Dois trajetos de carruagem no meio da noite, rumo a um destino desconhecido, marcaram as dramáticas guinadas da vida de Pedro,
o segundo e último imperador do Brasil. Aos 5 anos, foi tirado do único lar que conhecia e levado para um desfile festivo pelas
ruas do Rio de Janeiro. Seu pai, Pedro I, ia-se embora do Brasil e deixava para trás o menino que, em prantos, sem noção do que
acontecia, era aclamado como o pequeno imperador. Na madrugada de 17 de novembro de 1889, aos 63 anos, mas aparentando mais,
perfeitamente consciente do que se passava, ele se apertou com a família no coche que o levou para o cais de onde rumaria ao
exílio. O embarque noturno era uma exigência dos representantes da República recém-proclamada – não queriam manifestações de
apoio que pudessem redundar em repressão e derramamento de sangue. Provocou uma das poucas reclamações do imperador deposto.
“Não sou nenhum fugido”, repetiu duas vezes. No mais, “nobre dignidade e perfeita segurança de si mesmo caracterizaram a
compostura de Sua Majestade; nem ao menos uma palavra de queixa ou reprovação saiu de sua boca”, segundo descrição do embaixador
da Áustria, conde Weisersheimb, que no dia seguinte acompanhou os netos do imperador até o navio que os levaria para a Europa.
Manteve a mesma atitude até a morte, dois anos depois, num hotel simples de Paris.

Os fatos assim resumidos fazem parte da história que para a maioria de nós está num escaninho da memória rotulado de “escola”
e invariavelmente associado ao adjetivo “chato”. Na fração de segundo que decorre entre uma palavra e outra, vêm-nos à mente
as imagens de um velho barbudo que deu uma festa daquelas, o baile da Ilha Fiscal, seis dias antes de aparecerem uns caras
com nomes de rua gritando “perdeu”. Daí, ele dançou e todo 15 de novembro – uma licença histórica, pois a República só foi
proclamada oficialmente no dia seguinte – temos um feriado, de preferência feriadão. Isso para nós, leigos indiferentes.
Para historiadores, Dom Pedro II continua mais vivo do que nunca: em qualquer lista que se faça sobre as personalidades mais
influentes dos 500 anos de história do Brasil, e quer o opinador se alinhe na corrente crítica ao último imperador ou na dos
admiradores de seu reinado, ele costuma disputar o primeiro lugar com Getúlio Vargas. A segunda corrente ganhou recentemente
um reforço extraordinário por meio da biografia escrita por José Murilo de Carvalho para a série Perfis Brasileiros, da editora
Companhia das Letras. No retrato apaixonado traçado pelo historiador, o homem que governou o Brasil por meio século com “os
valores de um republicano, com a minúcia de um burocrata e com a paixão de um patriota” deixou um exemplo de senso de dever,
tolerância, liberalidade e quase inacreditável respeito pela liberdade de imprensa.

▸ **O QUE SE PEDE**:
Diga se cada afirmação concorda com o texto sobre Dom Pedro II, respondendo sim ou não e citando literalmente as palavras do texto que decidem: (a) Pedro II tinha 5 anos quando foi levado para o desfile em que o aclamaram imperador; (b) a República foi proclamada oficialmente em 15 de novembro; (c) o imperador deposto morreu num hotel simples de Paris.

▸ **MATERIAL**:

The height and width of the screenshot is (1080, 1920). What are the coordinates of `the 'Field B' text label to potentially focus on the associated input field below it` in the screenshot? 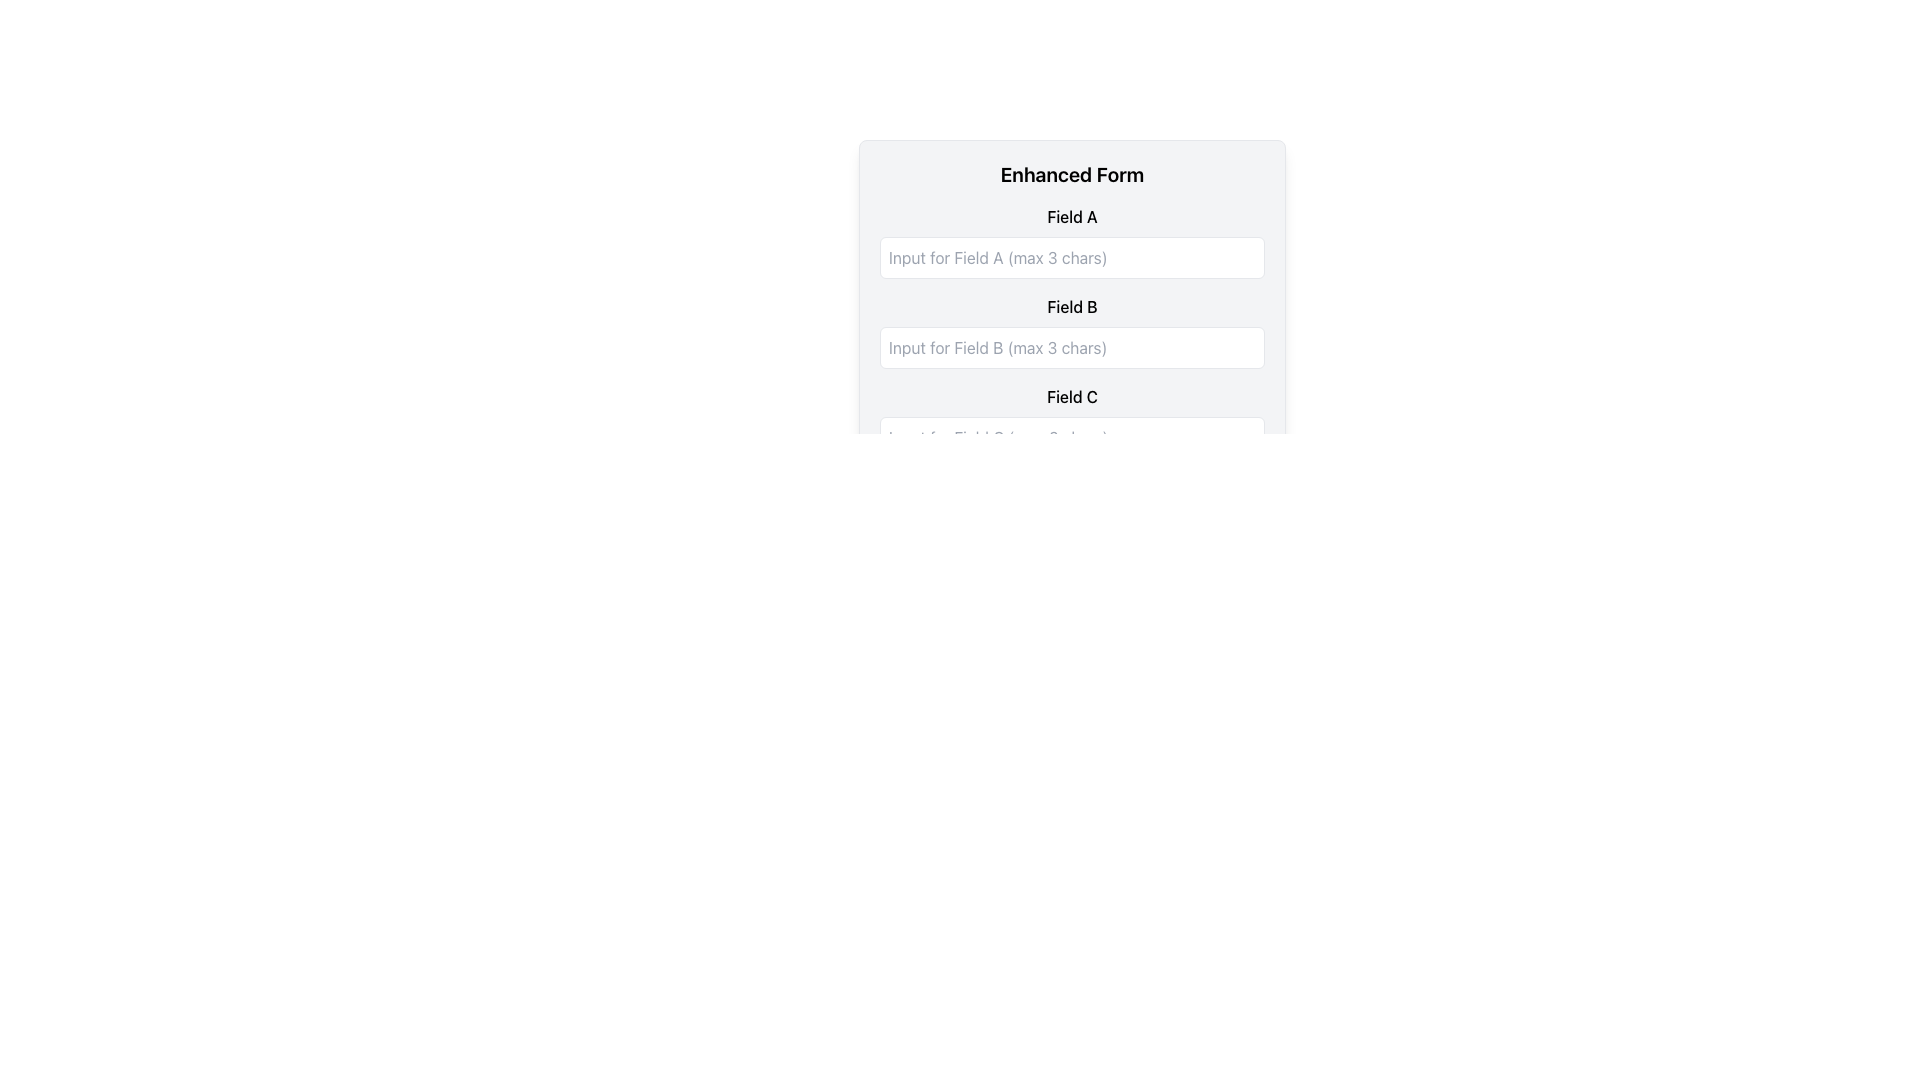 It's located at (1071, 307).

...

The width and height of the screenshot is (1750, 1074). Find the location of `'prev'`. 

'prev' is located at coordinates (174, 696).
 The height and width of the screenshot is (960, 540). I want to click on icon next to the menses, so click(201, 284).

▸ **RESOLUÇÃO**:
(a) Sim: “Aos 5 anos, foi tirado do único lar que conhecia e levado para um desfile festivo pelas ruas do Rio de Janeiro.”
(b) Não: “a República só foi proclamada oficialmente no dia seguinte”.
(c) Sim: “Manteve a mesma atitude até a morte, dois anos depois, num hotel simples de Paris.”